WarrenWeckesser commented 2 years ago

@endolith, thanks. It looks like what I implemented matches what you describe in your .md file. In the new implementation, when a floating point input is scaled, input values in the interval [-scale, scale] are mapped to the interval [min_int+1, max_int]. For sampwidth=1, that would be [1, 255] (with midpoint 128, as per an old Microsoft document about the RIFF/WAV file format), for sampwidth=2 that would be [-2**15+1, 2**15-1] (with midpoint 0), and sampwidth 3 and 4 follow the behavior of sampwidth=2.

The asymmetry is handled by allowing floating point values slightly less then -scale to be mapped to the minimum integer. This means, for a given scale, the actual acceptable floating point range is [-(1 + 1/c)*scale, scale], where c = 2**(8*sampwidth - 1) - 0.5. Floating point values outside that range result in clipping.

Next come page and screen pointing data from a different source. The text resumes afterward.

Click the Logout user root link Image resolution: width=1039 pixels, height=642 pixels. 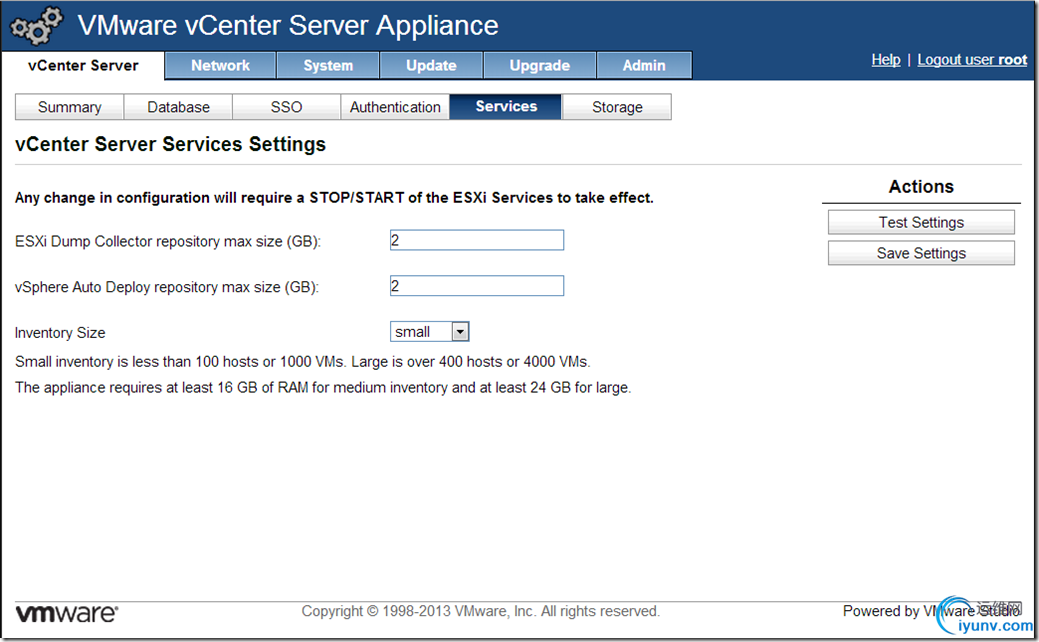click(x=972, y=60)
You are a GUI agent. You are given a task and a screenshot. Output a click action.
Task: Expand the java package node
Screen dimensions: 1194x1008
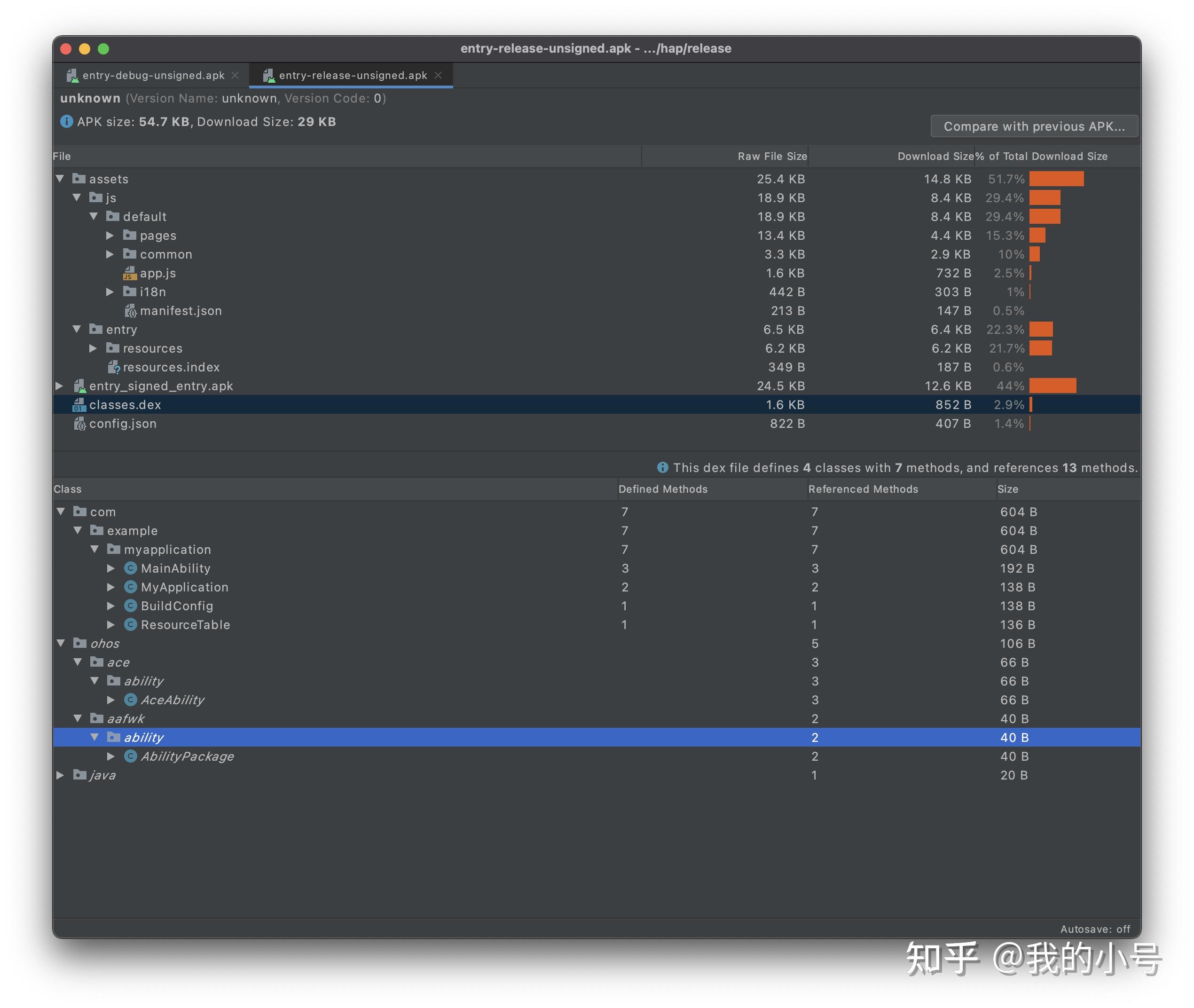tap(60, 775)
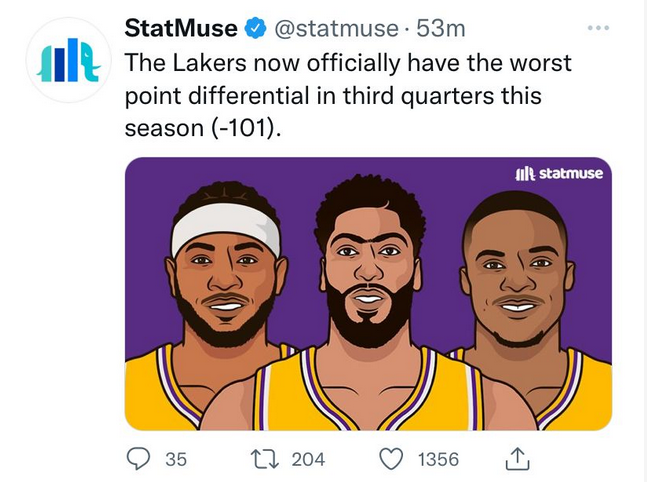Screen dimensions: 647x482
Task: Click the 53m timestamp
Action: [414, 29]
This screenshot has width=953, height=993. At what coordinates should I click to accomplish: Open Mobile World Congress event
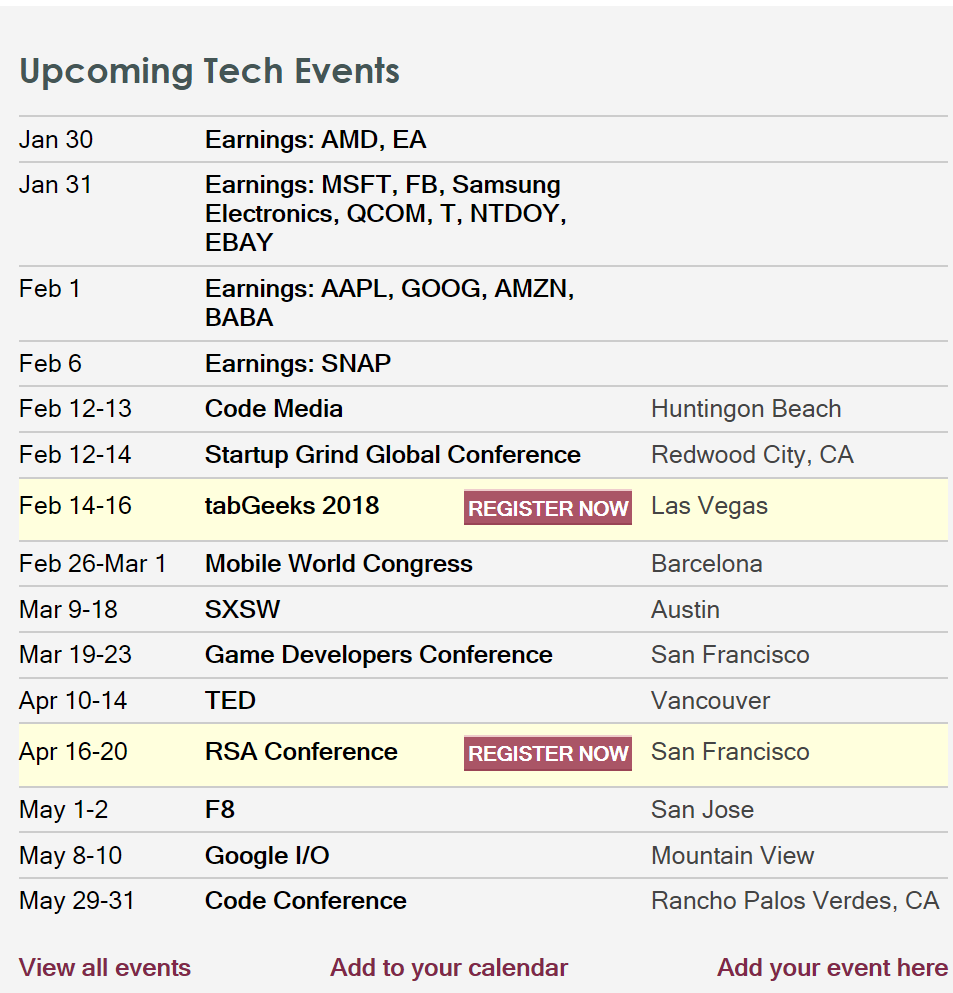338,563
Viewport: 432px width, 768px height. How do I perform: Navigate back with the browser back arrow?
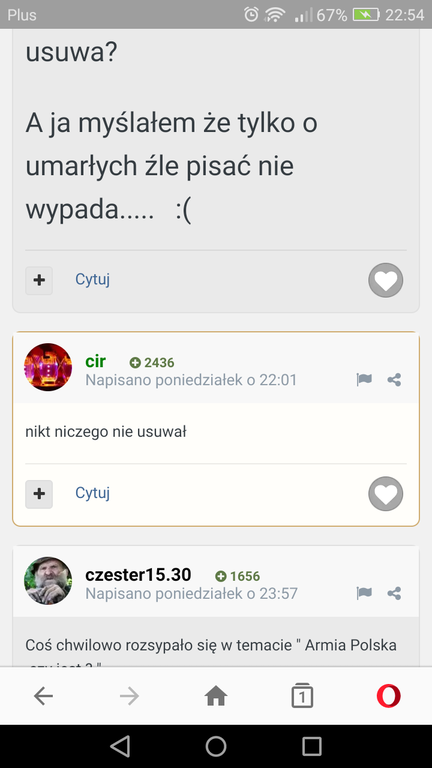pos(43,696)
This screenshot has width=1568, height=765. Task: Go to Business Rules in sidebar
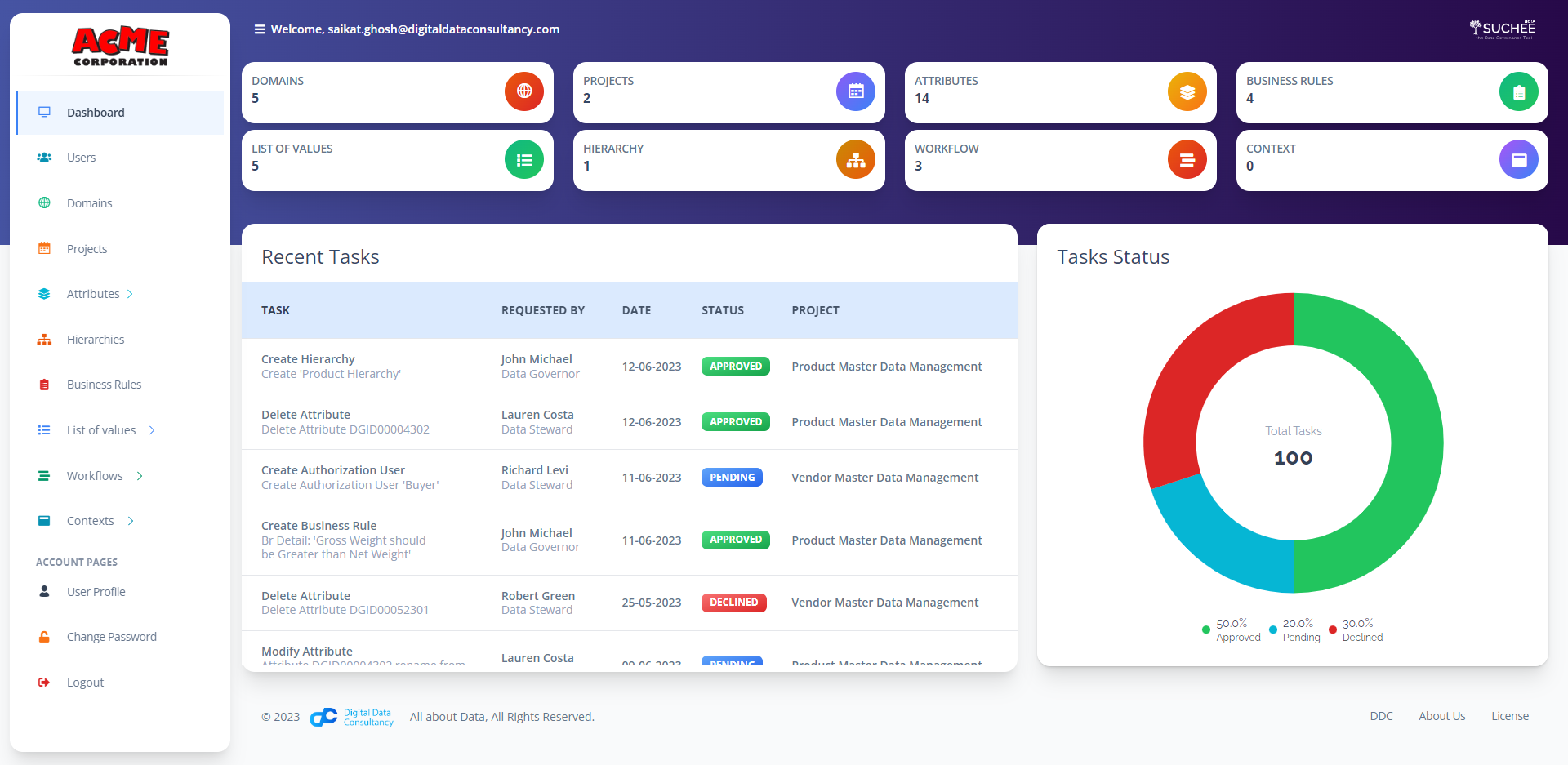[x=104, y=385]
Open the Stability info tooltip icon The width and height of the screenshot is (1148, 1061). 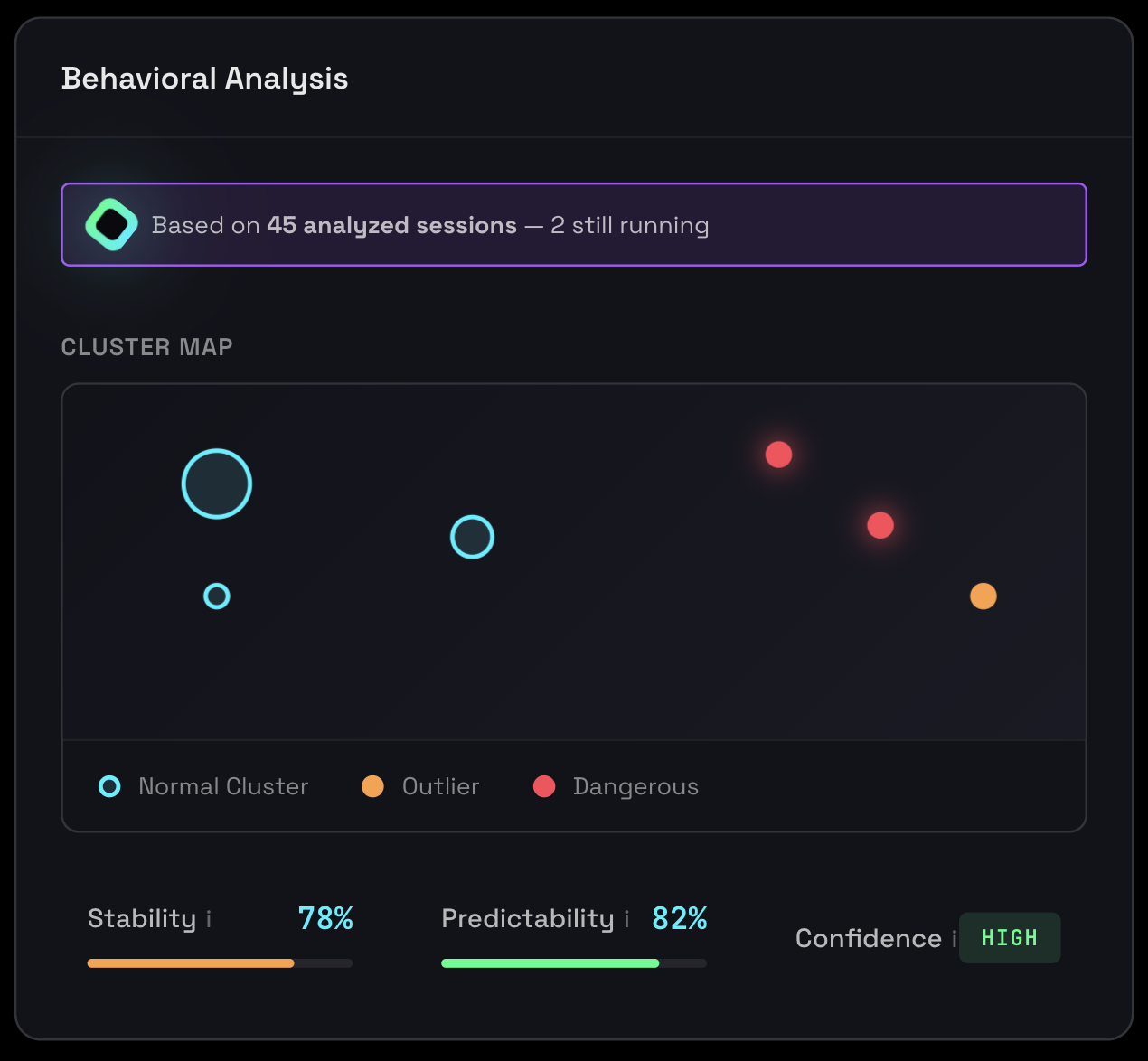click(209, 919)
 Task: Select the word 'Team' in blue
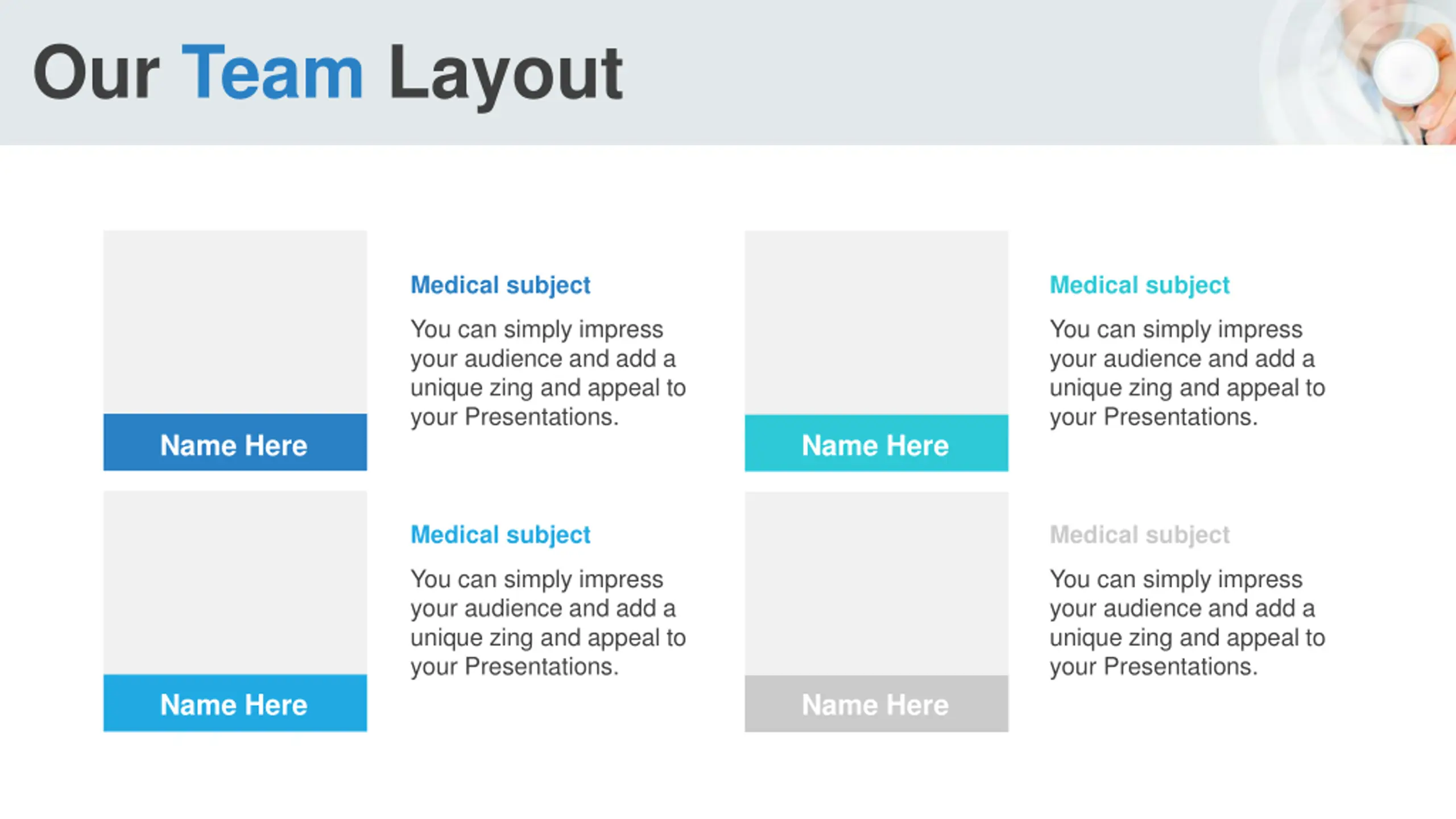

For example, in the following, the value -1.005 is mapped to 0 in the 8 bit WAV file.

In [32]: x = np.array([-1.005, -1, -0.9925, -0.5, 0, 0.5, 0.9925, 1])

In [33]: wavio.write('foo.wav', x, rate=1, scale=1, sampwidth=1)

In [34]: wavio.read('foo.wav').data
Out[34]: 
array([[  0],
       [  1],
       [  1],
       [ 64],
       [128],
       [192],
       [255],
       [255]], dtype=uint8)

I don't know if it is worthwhile adding an option to disable this "feature".

WarrenWeckesser commented 1 year ago

I pushed a new release to PyPI, 0.0.6. (There is also a 0.0.5. It was promptly followed by 0.0.6 because I forgot to update README.rst before releasing 0.0.5.)

If anyone requires the old behavior of write(), they can pin their dependency on wavio to version 0.0.4.